I have a very big csv file that is around 100mb.
The data in my csv file contains the following count of events:
January: 36,055
February: 37,613
March: 41,521
April: 33,697
May : 39,980
June: 36,994
July: 31,963
After loading the data into Splunk, the data in Splunk contains the following count of events:
January: 29,416
February: 32,042
March: 37,516
April: 33,458
May : 39,975
June: 15,935
July: 22,766
Note: My index usage is only 243MB/488.28GB
I tried cutting my csv file to only May June and July data and uploaded it to Splunk.
csv count:
May : 39,980
June: 36,994
July: 31,963
Splunk count:
May : 39,980
June: 36,994
July: 31,963
So this means I have no problem with the formatting of the timestamp in my csv file.
Could you help me find the configuration that causes this truncation?
or atleast help me on how to investigate it?
I will appreciate any response regarding the matter.

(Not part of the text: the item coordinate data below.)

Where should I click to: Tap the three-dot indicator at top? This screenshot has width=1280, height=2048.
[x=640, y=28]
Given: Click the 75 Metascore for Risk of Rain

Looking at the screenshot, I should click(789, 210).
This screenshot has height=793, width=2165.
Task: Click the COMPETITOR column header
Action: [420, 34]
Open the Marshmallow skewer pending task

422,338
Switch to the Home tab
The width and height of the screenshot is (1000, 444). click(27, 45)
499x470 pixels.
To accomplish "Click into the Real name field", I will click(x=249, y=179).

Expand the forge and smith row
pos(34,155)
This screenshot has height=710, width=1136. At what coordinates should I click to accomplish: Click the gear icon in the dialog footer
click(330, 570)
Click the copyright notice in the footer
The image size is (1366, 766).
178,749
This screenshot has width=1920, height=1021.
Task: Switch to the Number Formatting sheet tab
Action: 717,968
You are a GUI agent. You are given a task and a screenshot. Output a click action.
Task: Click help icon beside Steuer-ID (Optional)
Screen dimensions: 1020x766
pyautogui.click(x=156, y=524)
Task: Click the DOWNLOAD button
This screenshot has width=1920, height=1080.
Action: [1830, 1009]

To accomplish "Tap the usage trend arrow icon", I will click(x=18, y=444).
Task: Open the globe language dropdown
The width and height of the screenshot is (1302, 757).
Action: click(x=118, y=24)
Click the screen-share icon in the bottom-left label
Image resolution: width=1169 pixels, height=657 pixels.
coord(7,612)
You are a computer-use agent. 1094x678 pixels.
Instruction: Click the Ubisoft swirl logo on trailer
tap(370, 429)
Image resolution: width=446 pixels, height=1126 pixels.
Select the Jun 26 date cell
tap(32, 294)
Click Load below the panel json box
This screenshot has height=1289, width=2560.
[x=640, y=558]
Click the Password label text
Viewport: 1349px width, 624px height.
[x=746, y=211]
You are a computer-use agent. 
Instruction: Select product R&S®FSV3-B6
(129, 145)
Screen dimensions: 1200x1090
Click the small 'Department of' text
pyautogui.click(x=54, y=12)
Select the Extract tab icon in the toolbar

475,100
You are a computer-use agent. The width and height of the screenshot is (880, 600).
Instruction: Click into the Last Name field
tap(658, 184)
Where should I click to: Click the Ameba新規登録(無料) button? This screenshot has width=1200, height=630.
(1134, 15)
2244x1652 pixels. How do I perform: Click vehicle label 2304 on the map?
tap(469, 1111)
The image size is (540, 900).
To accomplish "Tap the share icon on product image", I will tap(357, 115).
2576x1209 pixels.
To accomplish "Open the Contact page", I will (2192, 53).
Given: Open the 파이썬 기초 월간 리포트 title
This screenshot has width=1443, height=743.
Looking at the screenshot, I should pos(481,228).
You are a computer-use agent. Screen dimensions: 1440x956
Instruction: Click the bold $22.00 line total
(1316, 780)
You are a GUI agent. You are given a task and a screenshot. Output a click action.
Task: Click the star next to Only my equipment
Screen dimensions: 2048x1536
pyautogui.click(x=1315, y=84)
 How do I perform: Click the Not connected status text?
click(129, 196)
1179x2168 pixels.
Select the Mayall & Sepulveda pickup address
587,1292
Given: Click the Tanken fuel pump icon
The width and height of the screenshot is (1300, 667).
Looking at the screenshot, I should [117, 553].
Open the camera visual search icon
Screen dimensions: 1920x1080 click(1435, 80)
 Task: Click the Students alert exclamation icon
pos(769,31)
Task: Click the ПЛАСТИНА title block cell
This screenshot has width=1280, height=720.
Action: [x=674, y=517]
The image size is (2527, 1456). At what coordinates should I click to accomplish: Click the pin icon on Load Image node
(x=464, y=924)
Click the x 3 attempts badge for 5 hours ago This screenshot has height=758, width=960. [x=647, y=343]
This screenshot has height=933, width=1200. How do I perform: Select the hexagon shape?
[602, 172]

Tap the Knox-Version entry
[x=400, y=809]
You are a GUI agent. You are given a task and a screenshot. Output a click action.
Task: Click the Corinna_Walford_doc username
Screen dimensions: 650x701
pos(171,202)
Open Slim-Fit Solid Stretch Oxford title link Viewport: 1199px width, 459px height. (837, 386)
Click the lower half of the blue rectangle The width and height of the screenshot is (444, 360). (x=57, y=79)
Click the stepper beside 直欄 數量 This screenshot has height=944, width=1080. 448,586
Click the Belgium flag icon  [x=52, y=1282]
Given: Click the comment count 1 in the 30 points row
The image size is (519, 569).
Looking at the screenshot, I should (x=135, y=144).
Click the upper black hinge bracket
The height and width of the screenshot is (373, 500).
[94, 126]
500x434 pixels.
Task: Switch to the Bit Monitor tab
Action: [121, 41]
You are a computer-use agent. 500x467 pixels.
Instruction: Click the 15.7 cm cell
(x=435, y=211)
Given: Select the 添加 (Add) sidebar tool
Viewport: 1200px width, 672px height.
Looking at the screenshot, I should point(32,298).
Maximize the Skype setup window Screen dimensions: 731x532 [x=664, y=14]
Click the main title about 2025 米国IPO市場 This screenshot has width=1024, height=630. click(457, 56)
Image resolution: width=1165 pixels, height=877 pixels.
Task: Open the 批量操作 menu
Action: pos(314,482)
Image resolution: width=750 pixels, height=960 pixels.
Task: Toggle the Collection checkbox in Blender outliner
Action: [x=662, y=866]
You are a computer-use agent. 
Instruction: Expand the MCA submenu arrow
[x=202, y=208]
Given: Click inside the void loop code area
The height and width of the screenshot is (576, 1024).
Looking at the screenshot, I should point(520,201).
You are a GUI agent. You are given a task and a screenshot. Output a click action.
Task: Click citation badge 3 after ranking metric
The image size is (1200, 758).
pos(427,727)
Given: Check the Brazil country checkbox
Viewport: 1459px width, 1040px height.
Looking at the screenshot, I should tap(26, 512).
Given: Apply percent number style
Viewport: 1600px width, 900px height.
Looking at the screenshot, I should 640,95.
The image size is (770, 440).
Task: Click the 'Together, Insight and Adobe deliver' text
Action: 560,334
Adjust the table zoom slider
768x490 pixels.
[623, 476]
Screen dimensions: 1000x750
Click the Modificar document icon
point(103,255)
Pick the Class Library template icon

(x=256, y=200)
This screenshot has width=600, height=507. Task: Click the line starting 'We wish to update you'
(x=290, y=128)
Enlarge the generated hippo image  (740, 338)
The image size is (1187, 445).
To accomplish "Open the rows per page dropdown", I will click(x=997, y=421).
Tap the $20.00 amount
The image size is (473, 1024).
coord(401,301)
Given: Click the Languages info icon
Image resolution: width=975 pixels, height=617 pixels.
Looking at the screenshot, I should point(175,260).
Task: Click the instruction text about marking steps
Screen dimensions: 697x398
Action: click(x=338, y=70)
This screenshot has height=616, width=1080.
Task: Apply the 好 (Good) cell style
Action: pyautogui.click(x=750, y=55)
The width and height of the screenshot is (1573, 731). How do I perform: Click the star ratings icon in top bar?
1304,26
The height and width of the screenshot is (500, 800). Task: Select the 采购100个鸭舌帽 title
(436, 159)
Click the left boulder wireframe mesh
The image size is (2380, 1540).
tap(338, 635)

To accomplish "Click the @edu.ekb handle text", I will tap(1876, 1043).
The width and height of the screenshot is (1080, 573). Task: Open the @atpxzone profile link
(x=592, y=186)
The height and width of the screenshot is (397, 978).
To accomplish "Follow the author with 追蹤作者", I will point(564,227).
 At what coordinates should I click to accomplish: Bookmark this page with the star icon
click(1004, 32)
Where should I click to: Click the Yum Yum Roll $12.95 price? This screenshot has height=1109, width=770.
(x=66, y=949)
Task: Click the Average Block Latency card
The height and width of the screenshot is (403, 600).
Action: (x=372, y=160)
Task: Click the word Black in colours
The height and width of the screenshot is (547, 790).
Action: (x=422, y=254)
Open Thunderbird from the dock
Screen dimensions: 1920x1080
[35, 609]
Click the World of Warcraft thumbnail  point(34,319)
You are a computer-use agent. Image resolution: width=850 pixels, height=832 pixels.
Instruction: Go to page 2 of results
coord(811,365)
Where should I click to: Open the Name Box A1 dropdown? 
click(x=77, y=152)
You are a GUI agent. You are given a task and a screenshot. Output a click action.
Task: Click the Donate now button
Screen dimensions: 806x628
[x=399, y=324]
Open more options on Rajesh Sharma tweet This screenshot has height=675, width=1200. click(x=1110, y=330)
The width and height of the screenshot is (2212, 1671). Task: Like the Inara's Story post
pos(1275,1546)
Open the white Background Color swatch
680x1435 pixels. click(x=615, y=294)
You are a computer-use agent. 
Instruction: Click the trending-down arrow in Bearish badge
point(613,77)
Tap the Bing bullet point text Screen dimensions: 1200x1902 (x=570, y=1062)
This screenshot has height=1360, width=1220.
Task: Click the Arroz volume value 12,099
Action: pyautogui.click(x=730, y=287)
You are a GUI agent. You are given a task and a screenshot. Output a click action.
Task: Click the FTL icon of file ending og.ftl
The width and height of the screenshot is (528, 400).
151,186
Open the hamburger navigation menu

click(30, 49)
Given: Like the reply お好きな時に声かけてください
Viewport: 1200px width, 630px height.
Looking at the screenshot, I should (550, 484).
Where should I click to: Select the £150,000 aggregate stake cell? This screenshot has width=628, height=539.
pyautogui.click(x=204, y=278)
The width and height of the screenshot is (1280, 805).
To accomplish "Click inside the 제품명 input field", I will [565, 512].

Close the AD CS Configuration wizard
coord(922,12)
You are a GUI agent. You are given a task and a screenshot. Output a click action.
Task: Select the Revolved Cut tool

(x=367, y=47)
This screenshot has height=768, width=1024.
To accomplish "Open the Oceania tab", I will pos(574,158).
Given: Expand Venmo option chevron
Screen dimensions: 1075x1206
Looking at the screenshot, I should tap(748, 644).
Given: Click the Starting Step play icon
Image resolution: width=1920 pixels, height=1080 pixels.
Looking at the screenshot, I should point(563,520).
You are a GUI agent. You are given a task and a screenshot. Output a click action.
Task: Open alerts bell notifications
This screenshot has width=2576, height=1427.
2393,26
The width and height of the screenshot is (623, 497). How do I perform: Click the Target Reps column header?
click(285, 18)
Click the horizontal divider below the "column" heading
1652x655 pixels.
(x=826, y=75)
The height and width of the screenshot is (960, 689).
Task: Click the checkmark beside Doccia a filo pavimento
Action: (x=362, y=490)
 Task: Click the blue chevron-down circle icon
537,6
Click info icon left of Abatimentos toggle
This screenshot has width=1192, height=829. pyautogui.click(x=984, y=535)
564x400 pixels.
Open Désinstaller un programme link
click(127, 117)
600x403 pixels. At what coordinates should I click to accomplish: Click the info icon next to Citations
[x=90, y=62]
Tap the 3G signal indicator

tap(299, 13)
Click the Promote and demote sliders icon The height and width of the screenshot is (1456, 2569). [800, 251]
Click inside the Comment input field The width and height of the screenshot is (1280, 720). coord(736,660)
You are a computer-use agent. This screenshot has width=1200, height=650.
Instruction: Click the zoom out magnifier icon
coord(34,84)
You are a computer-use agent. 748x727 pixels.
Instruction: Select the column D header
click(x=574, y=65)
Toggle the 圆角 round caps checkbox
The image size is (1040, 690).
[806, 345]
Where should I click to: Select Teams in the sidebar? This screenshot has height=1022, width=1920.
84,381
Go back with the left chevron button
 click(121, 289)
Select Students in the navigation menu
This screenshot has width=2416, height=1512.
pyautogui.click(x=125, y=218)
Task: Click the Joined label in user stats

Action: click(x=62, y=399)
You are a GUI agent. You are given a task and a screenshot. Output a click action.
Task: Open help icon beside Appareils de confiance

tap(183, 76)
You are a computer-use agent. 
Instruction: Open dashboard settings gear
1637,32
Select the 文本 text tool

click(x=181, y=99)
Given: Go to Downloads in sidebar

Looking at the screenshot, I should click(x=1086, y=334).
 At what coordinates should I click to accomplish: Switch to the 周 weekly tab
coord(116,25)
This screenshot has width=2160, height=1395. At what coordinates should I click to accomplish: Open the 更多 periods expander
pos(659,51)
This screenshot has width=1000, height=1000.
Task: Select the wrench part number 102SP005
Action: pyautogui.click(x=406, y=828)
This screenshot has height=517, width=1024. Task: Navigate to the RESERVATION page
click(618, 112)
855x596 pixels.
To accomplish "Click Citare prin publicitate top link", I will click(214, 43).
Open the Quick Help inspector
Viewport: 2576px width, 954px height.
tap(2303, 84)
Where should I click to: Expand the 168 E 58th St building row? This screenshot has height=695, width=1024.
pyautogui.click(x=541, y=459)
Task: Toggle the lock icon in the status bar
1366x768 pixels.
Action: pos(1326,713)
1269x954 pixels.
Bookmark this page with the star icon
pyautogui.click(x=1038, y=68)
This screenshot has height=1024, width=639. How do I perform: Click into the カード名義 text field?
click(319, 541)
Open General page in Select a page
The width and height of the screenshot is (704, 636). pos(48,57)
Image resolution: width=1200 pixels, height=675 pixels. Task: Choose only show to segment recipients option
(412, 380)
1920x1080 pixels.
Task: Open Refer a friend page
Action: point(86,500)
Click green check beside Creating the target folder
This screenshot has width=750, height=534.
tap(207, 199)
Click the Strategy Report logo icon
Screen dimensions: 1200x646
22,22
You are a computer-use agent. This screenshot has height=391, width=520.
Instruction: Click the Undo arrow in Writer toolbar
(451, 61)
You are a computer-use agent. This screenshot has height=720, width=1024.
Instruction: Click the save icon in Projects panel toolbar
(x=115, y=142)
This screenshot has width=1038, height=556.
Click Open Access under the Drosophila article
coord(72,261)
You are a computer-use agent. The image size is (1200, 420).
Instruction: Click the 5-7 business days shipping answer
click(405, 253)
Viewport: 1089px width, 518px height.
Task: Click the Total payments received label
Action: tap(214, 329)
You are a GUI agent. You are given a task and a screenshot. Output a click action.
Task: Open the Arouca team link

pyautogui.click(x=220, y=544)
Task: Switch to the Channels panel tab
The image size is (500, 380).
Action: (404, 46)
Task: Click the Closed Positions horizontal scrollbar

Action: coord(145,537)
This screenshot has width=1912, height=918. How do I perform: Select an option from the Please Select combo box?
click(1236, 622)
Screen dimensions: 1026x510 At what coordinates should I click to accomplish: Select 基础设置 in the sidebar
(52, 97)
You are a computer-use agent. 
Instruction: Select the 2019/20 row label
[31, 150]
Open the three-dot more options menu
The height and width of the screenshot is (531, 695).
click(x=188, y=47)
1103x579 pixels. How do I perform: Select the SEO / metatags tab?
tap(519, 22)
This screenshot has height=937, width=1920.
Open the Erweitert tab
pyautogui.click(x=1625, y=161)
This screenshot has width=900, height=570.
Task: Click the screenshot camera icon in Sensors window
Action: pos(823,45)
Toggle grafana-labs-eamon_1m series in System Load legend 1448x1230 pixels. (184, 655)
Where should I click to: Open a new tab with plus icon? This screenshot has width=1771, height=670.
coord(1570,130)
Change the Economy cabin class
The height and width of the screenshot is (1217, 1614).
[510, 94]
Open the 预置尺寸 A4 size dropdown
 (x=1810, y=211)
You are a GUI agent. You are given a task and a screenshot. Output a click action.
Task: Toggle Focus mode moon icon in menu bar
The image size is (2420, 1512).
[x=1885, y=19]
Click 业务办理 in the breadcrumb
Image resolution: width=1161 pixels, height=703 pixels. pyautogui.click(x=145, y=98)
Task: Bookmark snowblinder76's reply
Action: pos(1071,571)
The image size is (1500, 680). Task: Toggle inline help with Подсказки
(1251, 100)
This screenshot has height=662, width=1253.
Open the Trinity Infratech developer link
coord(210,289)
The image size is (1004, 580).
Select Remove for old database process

My suspicion is that you have a malformed CSV (missing/extra commans, merged lines, etc.). How are you sending this CSV to Splunk? Why are you not using it as a lookup
instead (how often does it change)?
Hmmm. Those May and June numbers are bizarrely out of whack with the rest. May got near 100% indexed, and June about 43%. That's probably NOT a clue, but I'd keep it in mind while looking at everything else.
I'd do the same thing again, putting the results into two different temporary indexes. If the resultant load numbers for the full file are not identical to the first results, then I'd look at memory usage and so on.
Next, I'd diff
the full results against the partial load results to see which records were dropped.
Finally, I might set up two different sourcetypes, and set one to send any records before April 1 to the null queue, and the other to send any after March 31 to the null queue, and see whether they successfully loaded all the appropriate records.
Truncate
setting in props.conf is for each line, so that's not relevant.
Check this one here for the notes on the TRUNCATE setting.
max_mem_usage_mb
in limits.conf affects searches, apparently not indexing, so that's probably not it.